Dr. Julio Montaner said the construction of Vancouver’s first indoor supervised site for people who inhale drugs comes as the percentage of people who die from smoking drugs continues to climb.

The location in the Downtown Eastside at the Hope to Health Research and Innovation Centre was unveiled Wednesday after construction was complete, and Montaner said people could start using the specialized rooms in a matter of weeks after final approvals from the city and federal government.

“If we don’t create mechanisms for these individuals to be able to use safely and engage with the medical system, and generate points of entry into the medical system, we will never be able to solve the problem,” he said.

“Now, I’m not here to tell you that we will fix it tomorrow, but denying it or ignoring it, or throw it under the bus, or under the carpet is no way to fix it, so we need to take proactive action.”

Nearly two-thirds of overdose deaths in British Columbia in 2023 came after smoking illicit drugs, yet only 40 per cent of supervised consumption sites in the province offer a safe place to smoke, often outdoors, in a tent.

The centre has been running a supervised injection site for years which sees more than a thousand people monthly and last month resuscitated five people who were overdosing.
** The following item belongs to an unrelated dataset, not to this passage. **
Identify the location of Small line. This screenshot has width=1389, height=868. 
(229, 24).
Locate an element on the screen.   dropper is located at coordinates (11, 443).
The new facilities offer indoor, individual, negative-pressure rooms that allow fresh air to circulate and can clear out smoke in 30 to 60 seconds while users are monitored by trained nurses.

Advocates calling for more supervised inhalation sites have previously said the rules for setting up sites are overly complicated at a time when the province is facing an overdose crisis.

More than 15,000 people have died of overdoses since the public health emergency was declared in B.C. in April 2016.

Kate Salters, a senior researcher at the centre, said they worked with mechanical and chemical engineers to make sure the site is up to code and abidies by the highest standard of occupational health and safety.

“This is just another tool in our tool box to make sure that we’re offering life-saving services to those who are using drugs,” she said.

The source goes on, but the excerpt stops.